FIG. 9e provides an illustrative computation of II-Value 2 related to FM Instance. 950 depicts the illustrative I-Params related to the STUDENT entity and FACULTY MEMBER entity. Also depicted is the assessment of the I-Params with respect to an instance of FACULTY MEMBER Alex McDermott. II-Value2 computation is based on the pre-defined function (illustrated is the Average Function) and the I-Params assessments.

FIG. 9f provides an illustrative computation of I-Value related to FM Instance. 960 depicts the computation of I-Value based on II-Value1, AI0, and II-Value 2 using a pre-defined function (illustrated is the Weighted Sum).

FIG. 9g provides an illustrative depiction of I-Value related to FM Instance. Note that I-Value is the weight associated with a link connecting two entity instances (970). Illustrated is the nature and quantum of influence by the faculty member Alex McDermott on the student John Abraham.

FIG. 9h provides an illustrative computation of EI-Value, EI-Value, IEEI-Value, and EIEI-Value related to FM and S. 980 depicts illustrative instances of FACULTY MEMBER (about ten instances) and shows the instances of the entity STUDENT influenced by FM 1 (about twenty four of them). The figure also indicates the intermediate values leading to the computation of IEiEj-I-Value 0.28 (Single Value).

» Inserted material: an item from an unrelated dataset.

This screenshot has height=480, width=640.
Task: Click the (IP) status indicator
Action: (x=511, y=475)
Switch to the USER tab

Note that this forms the basis for the computation of IEEI-Value 0.13 between FM1 and S. The multiple single values with respect to the various of FACULTY MEMBER instances are analyzed to arrive at EI-Value (0.12). In order to compute EIEI-Value between STUDENT and FM1, fifteen instances of S influencing FM1 are considered. The resulting single value 0.11 forms the basis for the computation of EIEI-Value of 0.03 between STUDENT and FM1.

FIG. 9i provides an illustrative depiction of EI-Value related to FM and S. 985 indicates the influence factor of 0.12 associated with an abstract directed link from the entity FACULTY MEMBER to the entity STUDENT.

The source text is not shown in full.